PTB Notícias 30/05/2007, 14:55


A aquisição de um novo aparelho para realização de cateterismo e o esforço conjunto do município de Juiz de Fora, do Estado de Minas Gerais e da União para saldar a dívida do Sistema Único de Saúde com a Santa Casa de Misericórdia de Juiz de Fora foram defendidos pela segunda vice-presidente da Câmara Municipal, Rose França (PTB), durante audiência pública realizada a pedido da vereadora petebista.

Durante o evento, Rose lembrou que 64,99% dos leitos do hospital são destinados ao SUS, justificando a necessidade do apoio.

A reunião, convocada para discutir dificuldades com o aparelho de cateterismo, acabou revelando um problema ainda maior: um déficit acumulado de R$ 2 milhões 400 mil com procedimentos de alta complexidade em cardiologia.

O repasse do SUS, de aproximadamente R$ 500 mil em 2005 sofreu queda para pouco mais de R$ 352 mil este ano.

Antônio Carlos Castañon Mattos, do Egrégio Conselho, relatou gestões feitas junto ao prefeito no sentido de que entre em contato com o governo do Estado para obtenção de recursos extras.

A expectativa é pelo retorno nos próximos dias.

Castañon admitiu que a Santa Casa enfrenta sérias dificuldades com fornecedores no momento.

Representando o secretário de Saúde, Sebastião Pedrosa esclareceu que a redução do financiamento de alta complexidade não é da responsabilidade do município e enfatizou que o Executivo está empenhado na reposição do teto.

Sobre o aparelho de hemodinâmica, o provedor José Carlos de Oliveira Teixeira informou que sua aquisição ocorreu em 1988.

No final do ano passado, o tubo de imagem queimou exigindo um investimento de R$ 193 mil.

Até agora, o hospital já investiu R$ 44 mil 860 em manutenção.

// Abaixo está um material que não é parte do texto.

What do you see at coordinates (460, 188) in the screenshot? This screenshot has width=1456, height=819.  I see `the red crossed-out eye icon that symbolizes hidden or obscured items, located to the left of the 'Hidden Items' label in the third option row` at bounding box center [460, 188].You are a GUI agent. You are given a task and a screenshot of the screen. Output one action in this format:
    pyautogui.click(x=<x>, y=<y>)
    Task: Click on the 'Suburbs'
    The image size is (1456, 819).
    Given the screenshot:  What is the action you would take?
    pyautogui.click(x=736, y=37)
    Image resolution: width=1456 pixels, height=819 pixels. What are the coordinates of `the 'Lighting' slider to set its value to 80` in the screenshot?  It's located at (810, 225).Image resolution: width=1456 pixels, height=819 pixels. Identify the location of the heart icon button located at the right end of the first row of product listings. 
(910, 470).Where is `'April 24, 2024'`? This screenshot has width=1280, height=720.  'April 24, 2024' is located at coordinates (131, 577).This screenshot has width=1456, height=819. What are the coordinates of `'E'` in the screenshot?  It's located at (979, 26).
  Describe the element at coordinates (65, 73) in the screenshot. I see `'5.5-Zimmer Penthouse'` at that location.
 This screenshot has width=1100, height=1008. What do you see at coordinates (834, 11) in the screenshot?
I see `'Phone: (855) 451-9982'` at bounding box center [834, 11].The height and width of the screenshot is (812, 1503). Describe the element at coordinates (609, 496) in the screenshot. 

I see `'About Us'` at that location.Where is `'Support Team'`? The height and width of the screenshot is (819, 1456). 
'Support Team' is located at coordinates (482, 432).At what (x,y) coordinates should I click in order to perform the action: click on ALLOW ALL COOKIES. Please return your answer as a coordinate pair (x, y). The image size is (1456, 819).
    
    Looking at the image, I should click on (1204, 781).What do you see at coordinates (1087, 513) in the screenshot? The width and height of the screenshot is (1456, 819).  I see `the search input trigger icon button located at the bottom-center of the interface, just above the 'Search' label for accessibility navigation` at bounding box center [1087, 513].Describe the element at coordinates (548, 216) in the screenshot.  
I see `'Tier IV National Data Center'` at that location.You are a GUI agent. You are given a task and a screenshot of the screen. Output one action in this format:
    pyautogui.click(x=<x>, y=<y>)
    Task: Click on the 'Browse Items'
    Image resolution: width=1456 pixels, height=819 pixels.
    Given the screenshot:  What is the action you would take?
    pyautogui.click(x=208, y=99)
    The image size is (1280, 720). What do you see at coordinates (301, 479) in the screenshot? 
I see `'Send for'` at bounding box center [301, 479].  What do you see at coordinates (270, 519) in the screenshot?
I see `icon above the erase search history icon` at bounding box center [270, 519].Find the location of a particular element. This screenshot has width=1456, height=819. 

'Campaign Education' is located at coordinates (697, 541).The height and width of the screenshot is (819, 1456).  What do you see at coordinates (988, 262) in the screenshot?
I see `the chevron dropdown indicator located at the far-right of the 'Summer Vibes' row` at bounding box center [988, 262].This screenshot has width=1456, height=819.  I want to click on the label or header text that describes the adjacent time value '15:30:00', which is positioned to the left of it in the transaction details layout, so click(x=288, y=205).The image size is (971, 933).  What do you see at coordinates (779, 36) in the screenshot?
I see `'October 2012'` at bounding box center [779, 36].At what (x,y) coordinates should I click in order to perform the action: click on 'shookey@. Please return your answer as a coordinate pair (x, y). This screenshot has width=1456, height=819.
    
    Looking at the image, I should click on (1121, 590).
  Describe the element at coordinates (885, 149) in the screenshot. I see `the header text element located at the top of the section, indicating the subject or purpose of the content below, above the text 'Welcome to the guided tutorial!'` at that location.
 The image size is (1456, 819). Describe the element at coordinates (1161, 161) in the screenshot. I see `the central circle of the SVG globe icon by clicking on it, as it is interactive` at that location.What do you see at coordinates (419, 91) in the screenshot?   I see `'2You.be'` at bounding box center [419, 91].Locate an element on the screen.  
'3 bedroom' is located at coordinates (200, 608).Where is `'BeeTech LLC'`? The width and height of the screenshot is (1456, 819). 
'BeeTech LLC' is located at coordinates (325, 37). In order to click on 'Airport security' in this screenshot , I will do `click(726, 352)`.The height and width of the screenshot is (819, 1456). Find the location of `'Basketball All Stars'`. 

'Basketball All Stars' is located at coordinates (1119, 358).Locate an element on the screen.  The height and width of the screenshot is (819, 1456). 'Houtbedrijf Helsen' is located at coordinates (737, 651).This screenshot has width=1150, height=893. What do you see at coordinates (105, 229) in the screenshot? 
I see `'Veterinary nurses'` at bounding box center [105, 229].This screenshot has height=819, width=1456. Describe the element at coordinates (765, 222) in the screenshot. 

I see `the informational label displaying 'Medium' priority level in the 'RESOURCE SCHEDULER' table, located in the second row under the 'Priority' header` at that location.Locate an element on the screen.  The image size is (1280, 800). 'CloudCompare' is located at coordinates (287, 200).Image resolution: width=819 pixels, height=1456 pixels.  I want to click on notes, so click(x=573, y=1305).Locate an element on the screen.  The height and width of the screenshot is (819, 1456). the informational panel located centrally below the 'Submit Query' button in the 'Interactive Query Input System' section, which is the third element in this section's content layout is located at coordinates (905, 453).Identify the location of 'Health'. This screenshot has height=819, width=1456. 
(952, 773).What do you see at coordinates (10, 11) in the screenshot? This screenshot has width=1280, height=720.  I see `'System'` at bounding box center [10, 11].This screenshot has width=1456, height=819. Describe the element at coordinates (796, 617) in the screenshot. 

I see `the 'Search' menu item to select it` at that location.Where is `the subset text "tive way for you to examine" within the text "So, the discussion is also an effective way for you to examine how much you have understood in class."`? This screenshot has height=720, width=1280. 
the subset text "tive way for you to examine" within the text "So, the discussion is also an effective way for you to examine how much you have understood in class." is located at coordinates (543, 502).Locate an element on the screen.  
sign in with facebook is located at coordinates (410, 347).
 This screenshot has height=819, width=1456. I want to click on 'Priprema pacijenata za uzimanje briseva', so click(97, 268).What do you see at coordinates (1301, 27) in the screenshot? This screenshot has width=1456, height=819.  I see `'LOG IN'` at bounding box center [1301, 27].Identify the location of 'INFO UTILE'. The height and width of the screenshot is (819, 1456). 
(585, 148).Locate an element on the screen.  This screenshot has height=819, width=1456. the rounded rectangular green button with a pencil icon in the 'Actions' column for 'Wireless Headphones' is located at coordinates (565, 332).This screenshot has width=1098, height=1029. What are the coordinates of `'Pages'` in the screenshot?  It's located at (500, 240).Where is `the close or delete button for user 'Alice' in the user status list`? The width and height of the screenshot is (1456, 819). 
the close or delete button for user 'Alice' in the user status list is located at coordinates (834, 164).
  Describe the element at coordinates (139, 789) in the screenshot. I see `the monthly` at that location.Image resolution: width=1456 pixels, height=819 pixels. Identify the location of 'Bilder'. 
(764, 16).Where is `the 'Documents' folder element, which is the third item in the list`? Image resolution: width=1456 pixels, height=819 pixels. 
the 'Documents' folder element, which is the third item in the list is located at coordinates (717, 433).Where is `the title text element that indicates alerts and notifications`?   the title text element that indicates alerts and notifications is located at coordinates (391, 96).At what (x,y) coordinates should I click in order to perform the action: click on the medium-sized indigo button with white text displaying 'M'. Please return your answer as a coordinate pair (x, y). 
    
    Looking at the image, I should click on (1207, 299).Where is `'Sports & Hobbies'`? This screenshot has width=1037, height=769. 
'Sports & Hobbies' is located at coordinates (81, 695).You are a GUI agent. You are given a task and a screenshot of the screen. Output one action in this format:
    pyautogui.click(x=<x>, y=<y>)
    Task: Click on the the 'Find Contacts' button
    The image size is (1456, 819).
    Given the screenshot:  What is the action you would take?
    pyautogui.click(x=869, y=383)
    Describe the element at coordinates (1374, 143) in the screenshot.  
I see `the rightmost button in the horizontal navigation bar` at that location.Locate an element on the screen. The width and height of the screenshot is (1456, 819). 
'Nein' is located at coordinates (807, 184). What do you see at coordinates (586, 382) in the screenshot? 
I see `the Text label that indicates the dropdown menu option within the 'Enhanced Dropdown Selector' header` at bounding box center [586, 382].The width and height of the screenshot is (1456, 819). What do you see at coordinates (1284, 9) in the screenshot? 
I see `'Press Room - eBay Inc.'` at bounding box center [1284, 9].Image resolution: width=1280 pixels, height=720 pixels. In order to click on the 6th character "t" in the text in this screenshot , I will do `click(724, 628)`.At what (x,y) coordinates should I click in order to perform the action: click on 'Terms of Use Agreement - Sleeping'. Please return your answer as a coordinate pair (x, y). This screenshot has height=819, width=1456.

A sobrecarga no aparelho foi reconhecida pelo diretor clínico, José Limar, mas, mesmo havendo interrupções no atendimento, ele informou que a situação está sendo normalizada.

Um novo aparelho já foi solicitado ao Ministério da Saúde.

Rose França considerou o saldo da audiência pública positivo.

Ela criticou a política de distribuição de verbas para o setor e sugeriu à Mesa Diretora a elaboração de um requerimento, a ser assinado por todos os vereadores, para encaminhamento aos setores competentes.

Caso o retorno a essa estratégia não seja o esperado, ela defende que uma comissão de vereadores cobre uma solução ao Ministério da Saúde.